* _REQUIREMENTS_
Reproduce the entries from the line containing "Open Jogo Responsável lock icon" through the end of the entries, both ends included, and omit the pictures.

(Entries excerpted from a collection)
+++

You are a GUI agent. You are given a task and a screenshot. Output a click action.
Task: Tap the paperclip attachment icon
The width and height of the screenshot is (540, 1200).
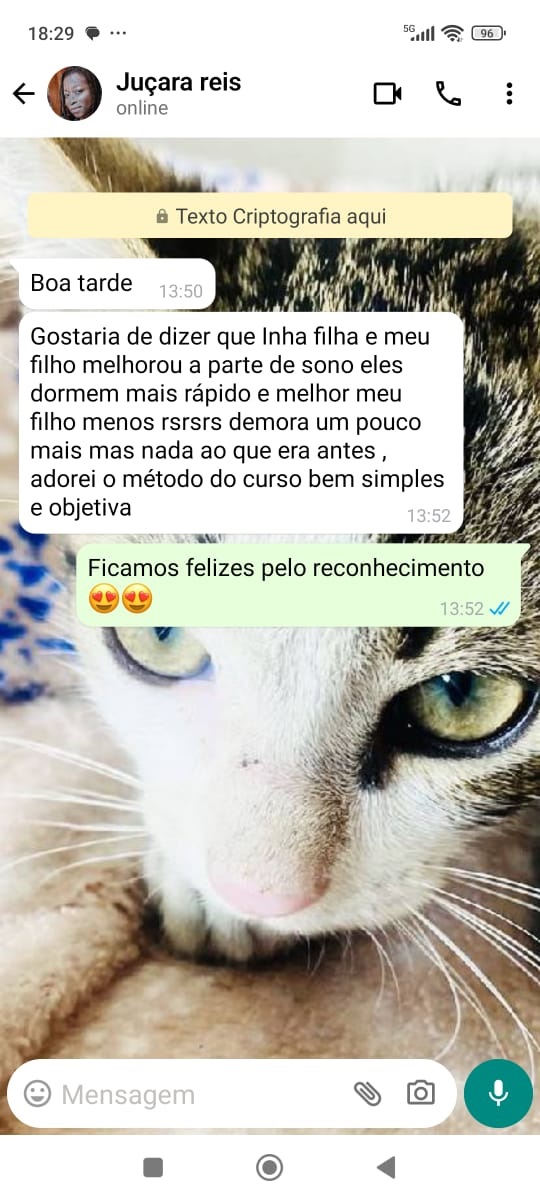368,1094
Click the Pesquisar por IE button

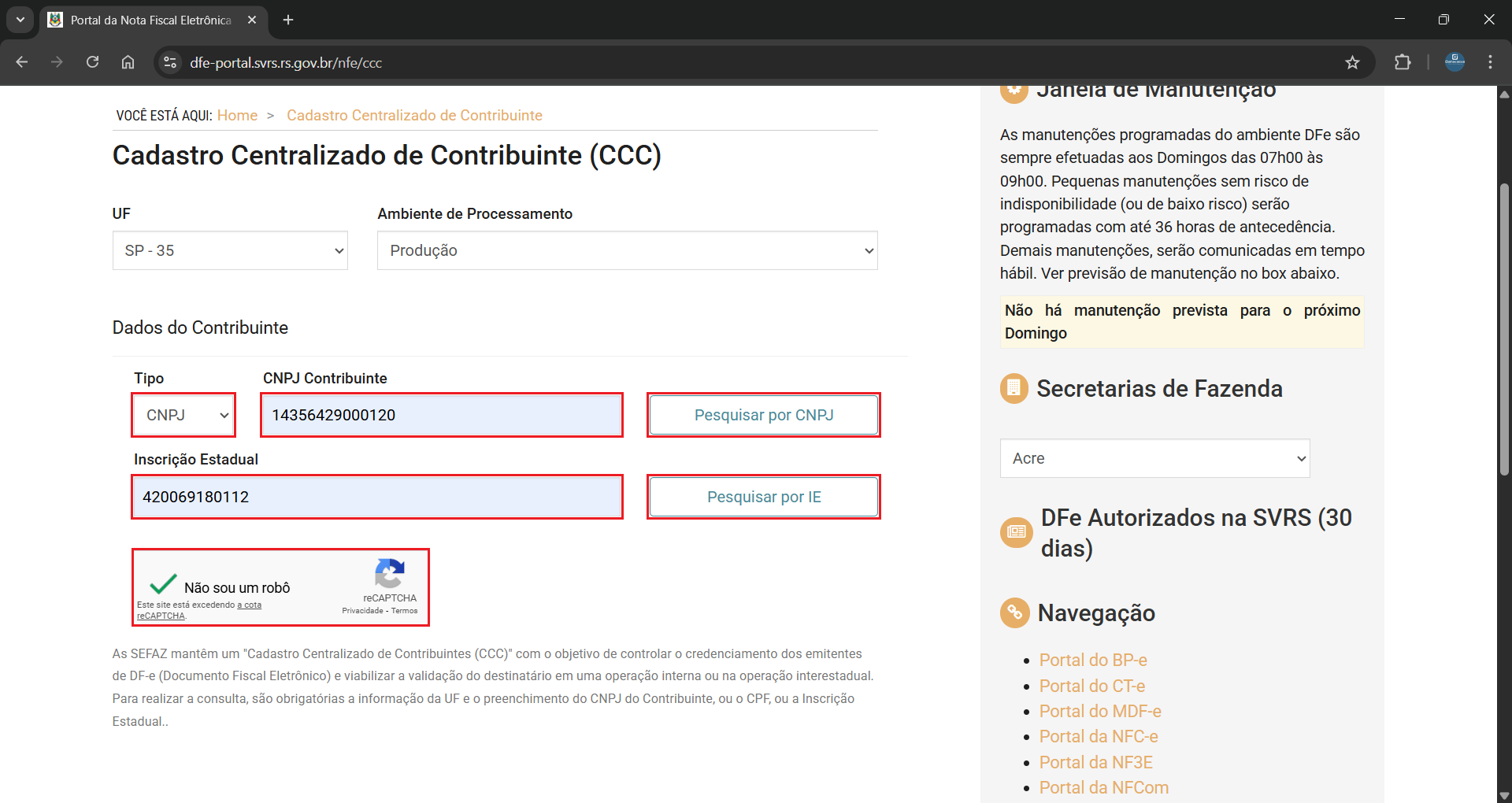763,497
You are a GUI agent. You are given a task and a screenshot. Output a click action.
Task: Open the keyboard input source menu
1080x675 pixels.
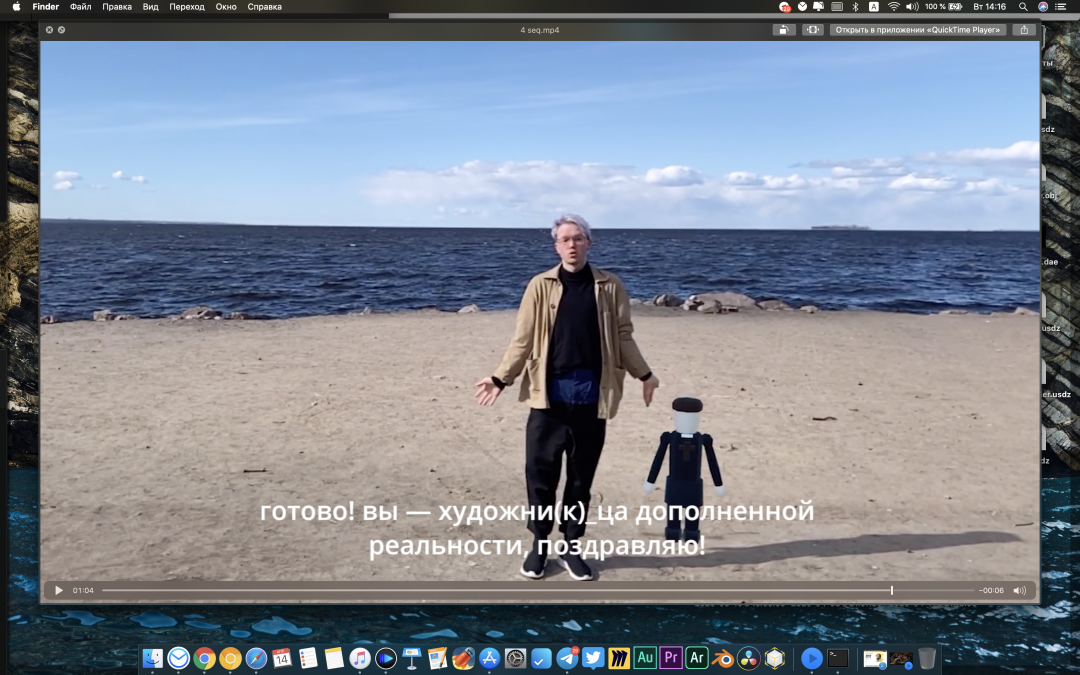coord(873,6)
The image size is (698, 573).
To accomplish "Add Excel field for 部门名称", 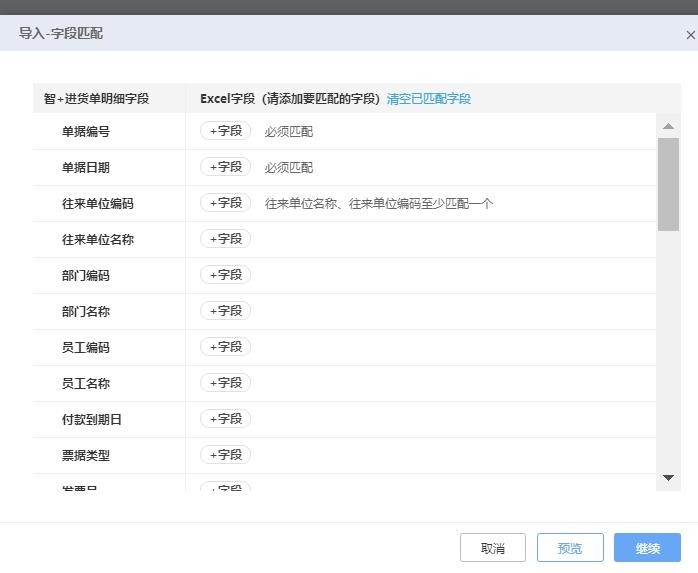I will [225, 311].
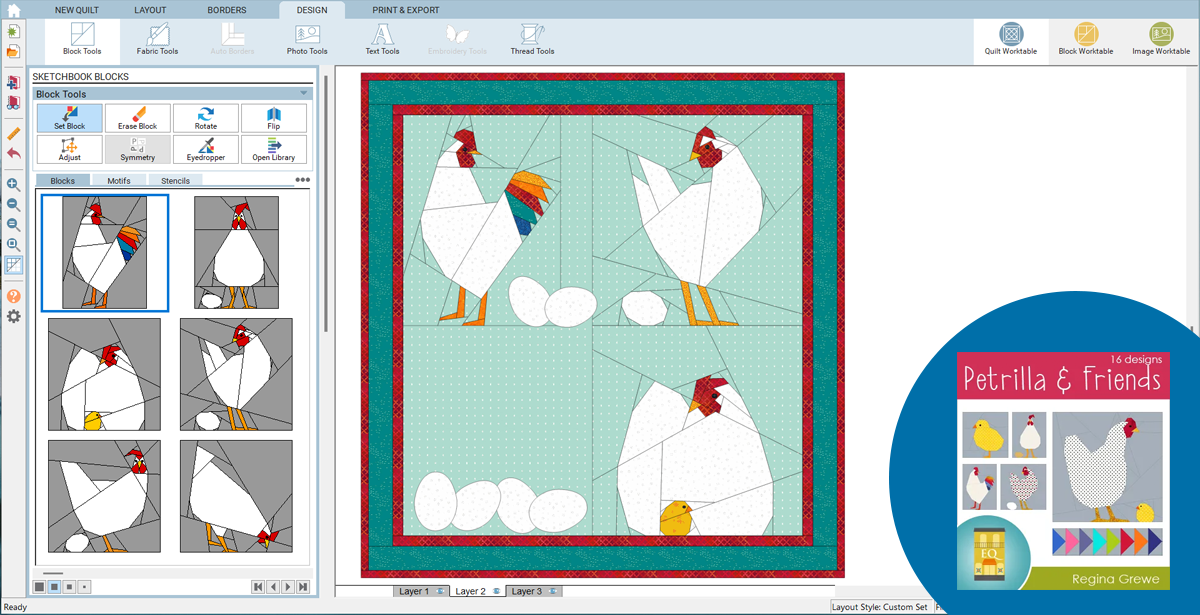This screenshot has width=1200, height=615.
Task: Choose the Flip tool
Action: click(273, 118)
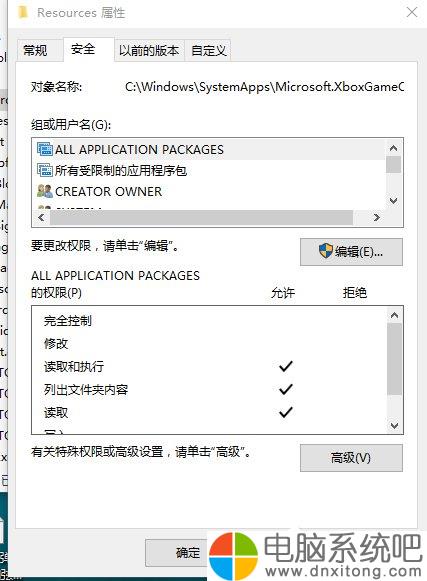Click the CREATOR OWNER user icon
This screenshot has height=581, width=427.
pos(45,191)
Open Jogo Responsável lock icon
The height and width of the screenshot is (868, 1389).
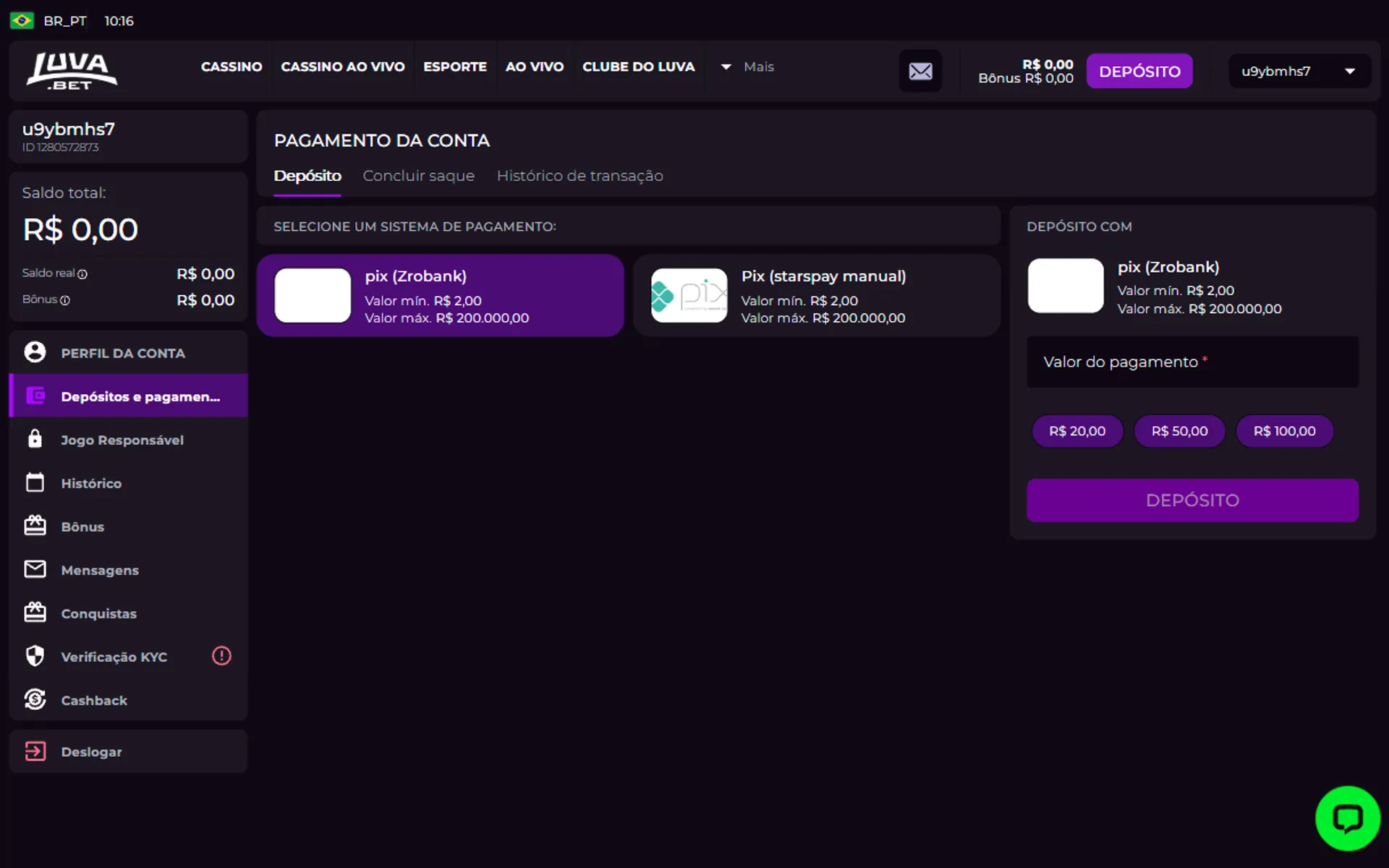point(35,439)
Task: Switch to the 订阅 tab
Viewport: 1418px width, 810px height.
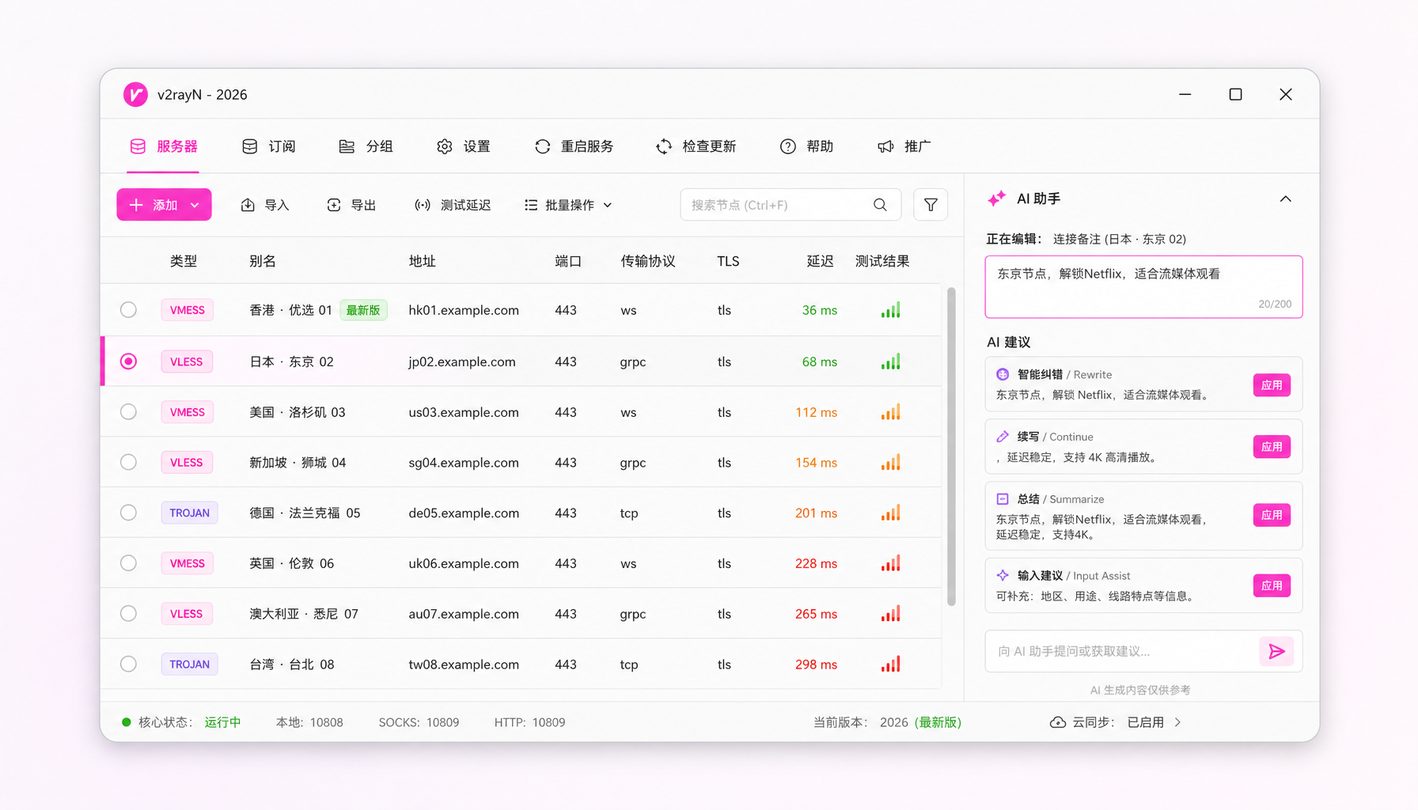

+++

* _ANSWER TO THE TASK_
Open Jogo Responsável lock icon
The height and width of the screenshot is (868, 1389).
point(35,439)
Task: Switch to the 订阅 tab
Viewport: 1418px width, 810px height.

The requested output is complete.